Ken Schwaber and Jeff Sutherland, the people who initially developed scrum, are also responsible for the update. According to a press release from scrum.org, the addition to the Scrum Guide, a section on values, happened because of input from the scrum community. In a telephone interview, David West, product owner at scrum.org, said the three-year gap in Scrum Guide updates was not an accident. "The last thing we need are another bunch of people espousing that 'you must do this' or 'you must do that.' The scrum community in general have been slow to bring things back into the guide."
The Scrum values included in the new version of the guide are:
Commitment
Courage
Focus
Openness
Respect
These values contribute to the agile pillars of:
Transparency
Inspection
Adaptation
In the press release issued by scrum.org regarding the update, Ken Schwaber is quoted as saying, "When the values of Commitment, Courage, Focus, Openness, and Respect are embodied and lived by the scrum team, the agile pillars of Transparency, Inspection and Adaptation come to life. We added these values to The Scrum Guide because successful use of scrum depends on people becoming more proficient in living these five values."
In our interview, West said the inclusion of values extends the relationship between the Scrum Guide and the Agile Manifesto. "The Agile Manifesto created a context. Scrum seems to have become the dominant way to make agile happen," West said. "The guide was very mechanical -- the events, what a daily scrum was. What was missing was the context between the original Agile Manifesto and the way in which people do things on a daily basis."
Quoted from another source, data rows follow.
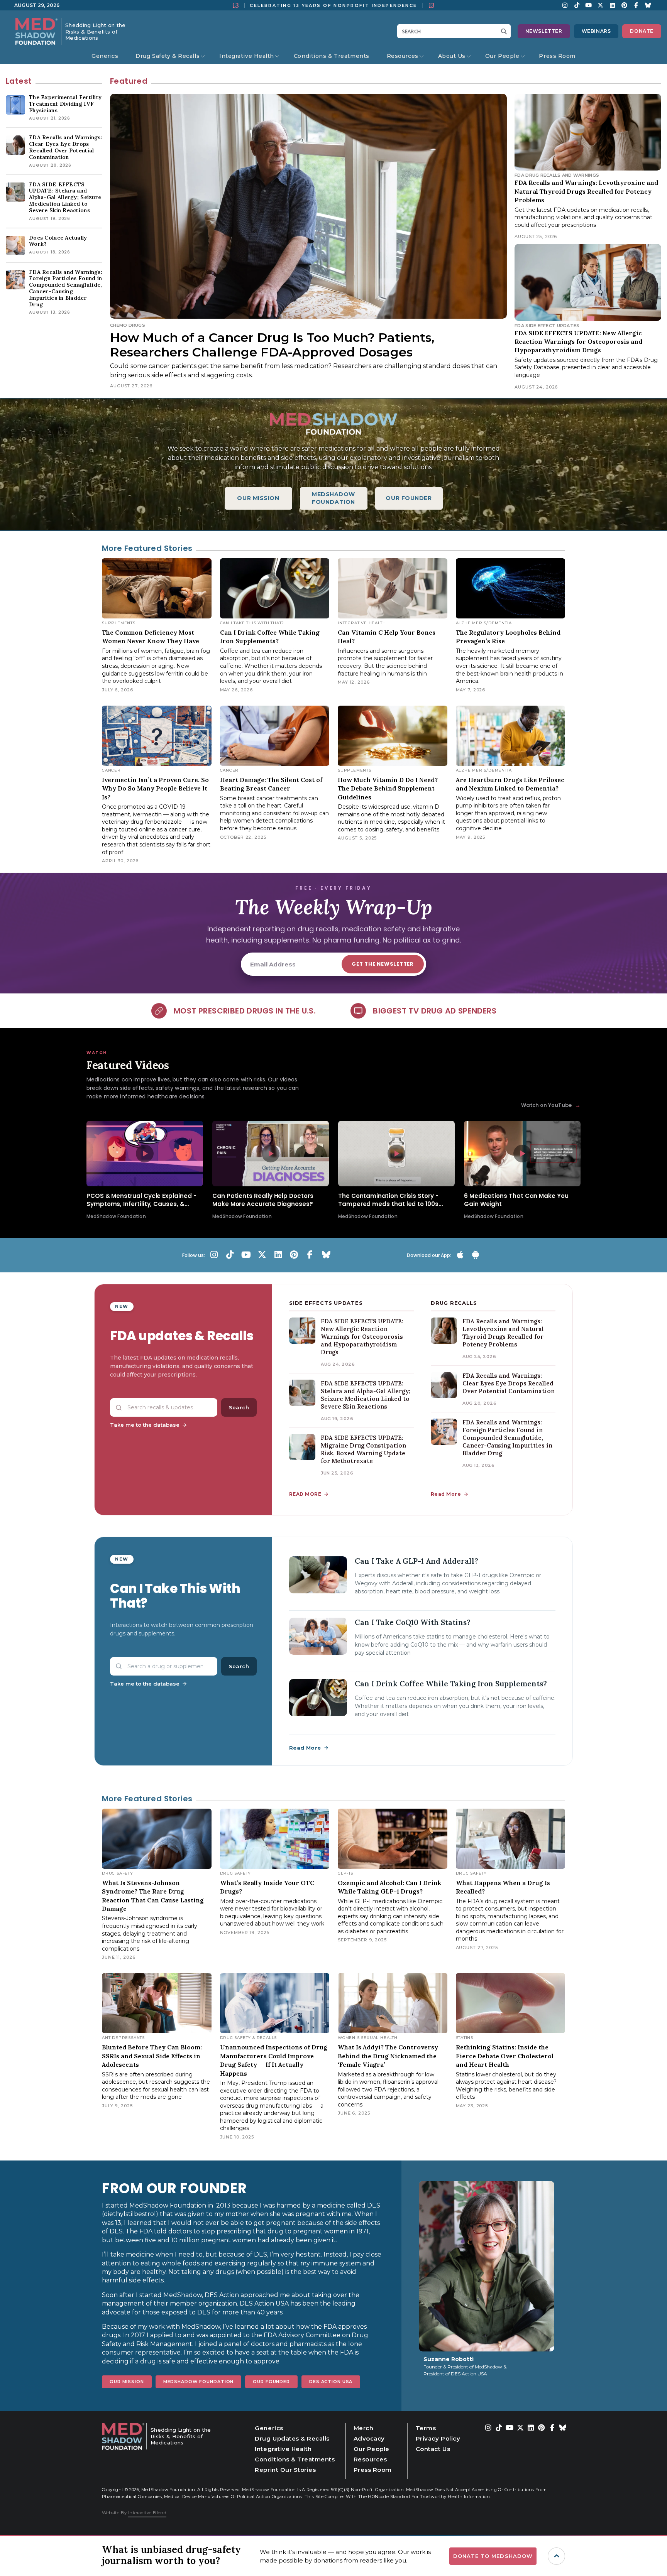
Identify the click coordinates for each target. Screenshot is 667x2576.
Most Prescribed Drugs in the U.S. (245, 1010)
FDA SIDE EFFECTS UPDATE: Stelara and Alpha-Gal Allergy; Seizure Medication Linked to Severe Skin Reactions (365, 1395)
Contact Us (433, 2449)
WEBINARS (596, 31)
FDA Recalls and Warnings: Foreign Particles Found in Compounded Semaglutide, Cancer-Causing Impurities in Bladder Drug (507, 1438)
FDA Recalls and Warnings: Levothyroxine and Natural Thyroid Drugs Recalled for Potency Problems (586, 191)
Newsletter (543, 31)
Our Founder (271, 2381)
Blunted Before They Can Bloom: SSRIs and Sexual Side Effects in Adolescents (152, 2055)
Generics (104, 55)
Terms (426, 2428)
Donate (641, 31)
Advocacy (369, 2438)
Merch (364, 2428)
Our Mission (127, 2381)
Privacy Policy (438, 2438)
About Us (452, 55)
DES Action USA (330, 2381)
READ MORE (305, 1494)
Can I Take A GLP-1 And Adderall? (416, 1561)
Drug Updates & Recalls (292, 2438)
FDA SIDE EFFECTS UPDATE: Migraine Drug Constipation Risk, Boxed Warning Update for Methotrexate (363, 1449)
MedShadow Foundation (198, 2381)
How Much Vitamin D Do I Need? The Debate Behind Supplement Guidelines (388, 788)
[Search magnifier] (505, 31)
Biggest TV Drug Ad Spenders (434, 1010)
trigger (556, 2556)
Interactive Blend (147, 2512)
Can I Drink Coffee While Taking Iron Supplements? (451, 1683)
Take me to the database (144, 1425)
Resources (402, 55)
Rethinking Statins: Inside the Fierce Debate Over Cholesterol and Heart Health (505, 2055)
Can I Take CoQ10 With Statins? (413, 1622)
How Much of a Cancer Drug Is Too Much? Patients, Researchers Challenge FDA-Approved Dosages (272, 345)
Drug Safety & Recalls (167, 55)
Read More (446, 1494)
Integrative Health (246, 55)
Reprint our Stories (285, 2469)
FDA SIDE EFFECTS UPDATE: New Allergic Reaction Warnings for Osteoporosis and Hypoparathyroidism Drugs (578, 341)
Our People (502, 55)
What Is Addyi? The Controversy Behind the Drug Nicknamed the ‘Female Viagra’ (388, 2055)
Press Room (557, 55)
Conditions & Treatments (331, 55)
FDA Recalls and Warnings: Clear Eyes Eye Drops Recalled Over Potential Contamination (508, 1383)
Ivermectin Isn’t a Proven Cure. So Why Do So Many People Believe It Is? (155, 788)
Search (239, 1407)
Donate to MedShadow (493, 2556)
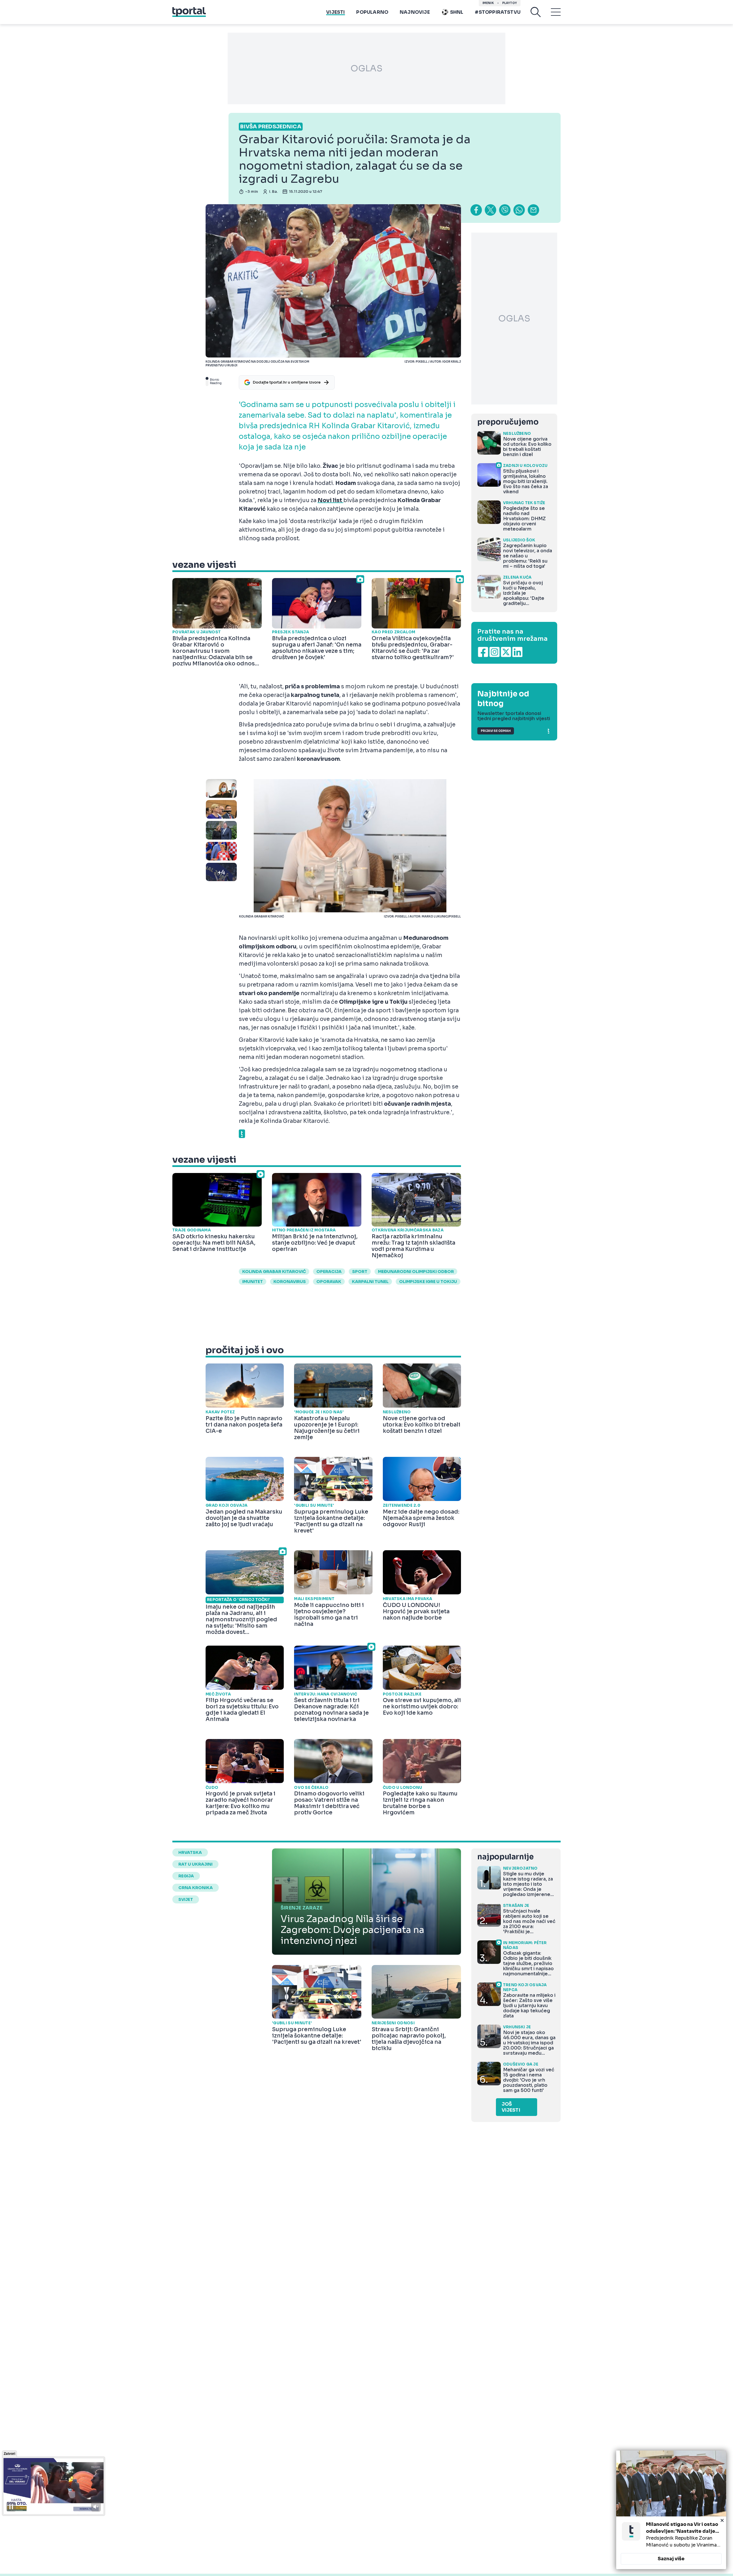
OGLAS (366, 68)
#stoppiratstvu (498, 12)
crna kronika (195, 1887)
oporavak (328, 1281)
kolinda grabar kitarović (274, 1271)
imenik (488, 3)
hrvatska (190, 1852)
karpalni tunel (370, 1281)
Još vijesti (511, 2107)
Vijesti (335, 12)
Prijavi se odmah (496, 731)
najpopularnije (505, 1857)
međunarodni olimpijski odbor (416, 1271)
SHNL (457, 12)
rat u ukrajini (195, 1864)
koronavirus (289, 1281)
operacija (329, 1271)
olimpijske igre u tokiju (428, 1281)
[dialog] (671, 2510)
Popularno (372, 12)
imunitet (252, 1281)
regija (186, 1876)
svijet (185, 1899)
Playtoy (509, 3)
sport (359, 1271)
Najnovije (415, 12)
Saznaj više (671, 2559)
According to West, "The Agile Manifesto is about how we do things. It sets the scene, but it doesn't tell you how to work." The Scrum values are designed to put a bit of structure into the "how" of agile. "The reason they're back is that everyone was asking for them," said West. "I think they just extend the agile manifesto's original mark."
[ Agile is being used in departments far beyond IT. Read Agile Not Just For IT Anymore . ]
Ultimately, West said, the values are important because those working in a scrum environment tend to be more than coders. "We call it software engineering, but it's more like a craft," he said.
According to West, the scrum framework within the agile discipline is an effective way to build reliable enterprise software, but with caveats. "I can demonstrate that scrum will let us know that we're building the right software and see the software evolve," he said. "Do you have to be more skilled? Probably. Does it mean that you'll need to understand the problem more completely? Certainly."
For skilled software development craftspeople, values are important guides to building their scrum processes. With values part of the guide, the scrum community will weigh in to talk with Schwaber and Sutherland about whether the values stay, go, or expand as the agile development workforce evolves.